Stava giocando, come fanno tutti i bambini. Spensierato, felice, inconsapevole del destino che lo aspettava. Un malore improvviso. Un piccolo cuore che si ferma. Per sempre. Un’intera comunità che adesso piange.
Un bambino di appena sette anni è morto nel pomeriggio di ieri a Centuripe, in provincia di Enna, mentre si trovava con la famiglia. Secondo quanto ricostruito, il piccolo avrebbe accusato un malore. È crollato a terra, privo di sensi.
La chiamata al 118. L’ arrivo dell’ ambulanza. I sanitari hanno capito subito che la situazione era grave. Hanno tentato le manovre di rianimazione sul posto, poi la corsa disperata verso l’ospedale di Biancavilla.
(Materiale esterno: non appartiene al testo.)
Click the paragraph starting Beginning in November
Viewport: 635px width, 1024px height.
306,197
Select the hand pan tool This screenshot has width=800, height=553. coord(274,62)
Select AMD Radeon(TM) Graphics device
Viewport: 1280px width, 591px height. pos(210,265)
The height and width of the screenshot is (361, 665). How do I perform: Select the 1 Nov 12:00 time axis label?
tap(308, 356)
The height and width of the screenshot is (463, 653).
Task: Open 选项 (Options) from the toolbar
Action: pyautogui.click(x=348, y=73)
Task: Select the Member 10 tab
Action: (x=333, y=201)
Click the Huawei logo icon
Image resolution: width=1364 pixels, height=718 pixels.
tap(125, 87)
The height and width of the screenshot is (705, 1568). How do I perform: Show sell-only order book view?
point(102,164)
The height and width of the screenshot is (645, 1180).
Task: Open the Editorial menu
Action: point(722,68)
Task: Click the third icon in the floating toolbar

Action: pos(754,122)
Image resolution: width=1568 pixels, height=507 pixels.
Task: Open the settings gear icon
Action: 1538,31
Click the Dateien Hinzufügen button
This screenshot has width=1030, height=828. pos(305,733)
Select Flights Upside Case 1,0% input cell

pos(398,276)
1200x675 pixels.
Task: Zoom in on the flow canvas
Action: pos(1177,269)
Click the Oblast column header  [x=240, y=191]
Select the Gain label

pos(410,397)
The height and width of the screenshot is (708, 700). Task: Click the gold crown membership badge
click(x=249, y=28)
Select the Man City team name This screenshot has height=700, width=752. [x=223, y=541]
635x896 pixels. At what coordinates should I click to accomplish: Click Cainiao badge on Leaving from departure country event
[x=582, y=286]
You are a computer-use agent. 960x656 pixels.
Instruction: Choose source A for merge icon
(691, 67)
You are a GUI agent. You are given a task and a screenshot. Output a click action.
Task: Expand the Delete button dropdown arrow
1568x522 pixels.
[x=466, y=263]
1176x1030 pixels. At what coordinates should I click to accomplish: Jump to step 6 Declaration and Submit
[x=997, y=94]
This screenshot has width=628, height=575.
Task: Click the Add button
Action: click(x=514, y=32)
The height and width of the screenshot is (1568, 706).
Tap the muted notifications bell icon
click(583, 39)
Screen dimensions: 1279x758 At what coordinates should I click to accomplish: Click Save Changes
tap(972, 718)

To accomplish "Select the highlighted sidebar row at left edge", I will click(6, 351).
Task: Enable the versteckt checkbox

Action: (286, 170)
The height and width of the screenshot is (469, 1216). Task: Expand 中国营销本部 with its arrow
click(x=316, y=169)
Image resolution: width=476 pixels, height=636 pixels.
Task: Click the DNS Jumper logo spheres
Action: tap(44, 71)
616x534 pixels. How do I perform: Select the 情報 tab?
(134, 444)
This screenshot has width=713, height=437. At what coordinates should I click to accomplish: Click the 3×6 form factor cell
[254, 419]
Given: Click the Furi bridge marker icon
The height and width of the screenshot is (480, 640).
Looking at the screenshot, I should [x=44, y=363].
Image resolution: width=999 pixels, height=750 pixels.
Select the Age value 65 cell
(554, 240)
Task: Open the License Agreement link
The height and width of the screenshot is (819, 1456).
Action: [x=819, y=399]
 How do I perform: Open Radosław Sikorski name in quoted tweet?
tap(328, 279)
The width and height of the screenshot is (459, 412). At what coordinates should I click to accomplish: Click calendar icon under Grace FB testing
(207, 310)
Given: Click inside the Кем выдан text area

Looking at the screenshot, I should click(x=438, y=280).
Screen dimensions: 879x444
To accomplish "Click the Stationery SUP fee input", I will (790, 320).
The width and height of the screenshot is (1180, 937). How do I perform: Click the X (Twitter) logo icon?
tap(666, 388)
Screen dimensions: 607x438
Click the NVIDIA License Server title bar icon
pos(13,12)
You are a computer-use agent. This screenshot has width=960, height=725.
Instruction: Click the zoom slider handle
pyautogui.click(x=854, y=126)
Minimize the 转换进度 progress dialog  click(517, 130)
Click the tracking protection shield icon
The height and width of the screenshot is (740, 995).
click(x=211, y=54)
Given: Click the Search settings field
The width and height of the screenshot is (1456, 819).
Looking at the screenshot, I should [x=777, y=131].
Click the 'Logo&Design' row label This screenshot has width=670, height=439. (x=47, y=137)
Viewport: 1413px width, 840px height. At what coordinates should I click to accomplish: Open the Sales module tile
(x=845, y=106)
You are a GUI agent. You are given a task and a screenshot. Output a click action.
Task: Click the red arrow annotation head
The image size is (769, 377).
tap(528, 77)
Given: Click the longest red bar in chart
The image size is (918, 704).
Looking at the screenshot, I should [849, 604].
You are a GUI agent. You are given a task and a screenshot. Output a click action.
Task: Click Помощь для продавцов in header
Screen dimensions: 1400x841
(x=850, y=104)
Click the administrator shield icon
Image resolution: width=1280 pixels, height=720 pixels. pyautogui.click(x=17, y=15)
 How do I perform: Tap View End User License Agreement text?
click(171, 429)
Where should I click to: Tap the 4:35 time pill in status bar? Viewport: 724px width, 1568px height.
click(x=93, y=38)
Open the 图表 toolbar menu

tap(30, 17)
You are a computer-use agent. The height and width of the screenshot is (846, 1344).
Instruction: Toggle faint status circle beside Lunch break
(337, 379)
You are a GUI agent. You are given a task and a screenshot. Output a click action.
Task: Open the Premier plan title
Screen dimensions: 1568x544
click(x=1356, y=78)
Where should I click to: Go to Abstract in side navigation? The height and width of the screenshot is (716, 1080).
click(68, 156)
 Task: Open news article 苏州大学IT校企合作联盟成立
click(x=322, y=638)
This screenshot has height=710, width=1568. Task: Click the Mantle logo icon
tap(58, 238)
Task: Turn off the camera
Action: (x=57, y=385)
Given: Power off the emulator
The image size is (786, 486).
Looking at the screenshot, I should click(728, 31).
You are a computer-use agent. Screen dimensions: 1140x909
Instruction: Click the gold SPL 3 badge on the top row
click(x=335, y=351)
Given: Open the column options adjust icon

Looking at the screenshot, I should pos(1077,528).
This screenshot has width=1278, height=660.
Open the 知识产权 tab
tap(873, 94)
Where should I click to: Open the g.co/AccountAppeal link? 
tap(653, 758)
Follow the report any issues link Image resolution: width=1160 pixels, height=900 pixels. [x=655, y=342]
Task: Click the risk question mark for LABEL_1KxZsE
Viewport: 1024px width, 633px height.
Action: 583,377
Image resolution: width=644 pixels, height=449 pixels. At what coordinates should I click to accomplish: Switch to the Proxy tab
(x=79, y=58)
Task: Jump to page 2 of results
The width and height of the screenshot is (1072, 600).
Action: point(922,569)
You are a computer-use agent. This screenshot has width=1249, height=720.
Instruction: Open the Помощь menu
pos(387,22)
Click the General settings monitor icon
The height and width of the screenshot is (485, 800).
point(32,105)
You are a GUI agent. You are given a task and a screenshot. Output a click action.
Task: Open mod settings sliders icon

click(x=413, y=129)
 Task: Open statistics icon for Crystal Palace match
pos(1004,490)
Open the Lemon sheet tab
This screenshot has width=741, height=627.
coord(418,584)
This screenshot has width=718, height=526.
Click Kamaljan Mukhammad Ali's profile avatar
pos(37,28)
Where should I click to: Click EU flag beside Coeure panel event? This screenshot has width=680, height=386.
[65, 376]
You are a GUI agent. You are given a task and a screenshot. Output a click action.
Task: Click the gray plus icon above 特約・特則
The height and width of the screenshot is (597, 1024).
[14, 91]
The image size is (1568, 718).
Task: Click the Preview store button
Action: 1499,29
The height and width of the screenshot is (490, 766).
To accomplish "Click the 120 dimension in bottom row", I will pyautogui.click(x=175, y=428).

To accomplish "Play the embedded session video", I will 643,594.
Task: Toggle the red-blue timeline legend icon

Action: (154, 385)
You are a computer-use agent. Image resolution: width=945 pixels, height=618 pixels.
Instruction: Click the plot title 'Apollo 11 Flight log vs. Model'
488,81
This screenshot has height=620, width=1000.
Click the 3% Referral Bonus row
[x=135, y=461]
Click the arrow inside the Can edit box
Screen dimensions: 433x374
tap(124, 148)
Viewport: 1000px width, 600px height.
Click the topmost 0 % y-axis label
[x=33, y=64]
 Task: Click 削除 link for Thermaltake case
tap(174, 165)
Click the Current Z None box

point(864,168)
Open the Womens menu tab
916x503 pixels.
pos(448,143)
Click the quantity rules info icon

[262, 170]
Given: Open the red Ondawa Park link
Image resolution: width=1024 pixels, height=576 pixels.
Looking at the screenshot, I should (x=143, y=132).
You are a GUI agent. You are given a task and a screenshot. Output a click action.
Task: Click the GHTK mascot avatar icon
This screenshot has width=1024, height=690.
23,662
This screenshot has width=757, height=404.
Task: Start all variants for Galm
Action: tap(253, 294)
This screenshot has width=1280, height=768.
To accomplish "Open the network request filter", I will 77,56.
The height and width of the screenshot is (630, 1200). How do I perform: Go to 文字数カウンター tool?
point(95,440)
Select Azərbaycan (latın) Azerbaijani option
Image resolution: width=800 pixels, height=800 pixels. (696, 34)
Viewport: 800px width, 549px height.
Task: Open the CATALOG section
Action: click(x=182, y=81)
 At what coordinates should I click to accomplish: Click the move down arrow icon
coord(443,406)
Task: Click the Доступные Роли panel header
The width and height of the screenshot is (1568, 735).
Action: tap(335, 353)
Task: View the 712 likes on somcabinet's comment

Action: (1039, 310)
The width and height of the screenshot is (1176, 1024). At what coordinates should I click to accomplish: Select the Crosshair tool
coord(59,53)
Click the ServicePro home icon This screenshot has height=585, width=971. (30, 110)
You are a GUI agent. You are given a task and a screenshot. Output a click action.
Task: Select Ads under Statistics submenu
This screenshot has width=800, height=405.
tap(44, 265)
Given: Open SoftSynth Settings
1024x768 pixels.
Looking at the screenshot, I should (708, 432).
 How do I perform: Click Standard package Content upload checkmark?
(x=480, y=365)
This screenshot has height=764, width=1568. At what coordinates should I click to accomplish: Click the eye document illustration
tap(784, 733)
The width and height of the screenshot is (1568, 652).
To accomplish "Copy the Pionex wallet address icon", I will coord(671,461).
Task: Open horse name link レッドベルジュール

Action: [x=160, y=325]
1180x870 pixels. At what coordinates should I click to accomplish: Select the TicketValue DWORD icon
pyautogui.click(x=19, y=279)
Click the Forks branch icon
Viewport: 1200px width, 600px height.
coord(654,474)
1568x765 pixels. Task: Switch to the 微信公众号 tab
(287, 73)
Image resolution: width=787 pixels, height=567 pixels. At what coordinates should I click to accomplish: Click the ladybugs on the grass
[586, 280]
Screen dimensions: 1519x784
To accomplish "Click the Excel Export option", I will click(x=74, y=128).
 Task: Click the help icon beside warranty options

Ma era già tardi. Il piccolo è arrivato intubato, il cuore aveva smesso di battere poco prima dell’ingresso in pronto soccorso.
I medici hanno provato in ogni modo a salvarlo. Non ci sono riusciti.
Secondo i primi accertamenti, il bambino soffriva di una cardiopatia congenita. Una patologia silenziosa, che non gli ha lasciato scampo.
Nel pronto soccorso, scene strazianti. I genitori disperati, il dolore incontenibile. Sono intervenuti anche i carabinieri della Compagnia di Paternò per riportare la calma. La Procura non aprirà fascicoli: si tratta, secondo i primi riscontri, di una morte per cause naturali.
Un dramma che ha scosso tutti. Perché non esistono parole, davanti a un bambino che muore mentre gioca. Solo dolore, rabbia, disperazione.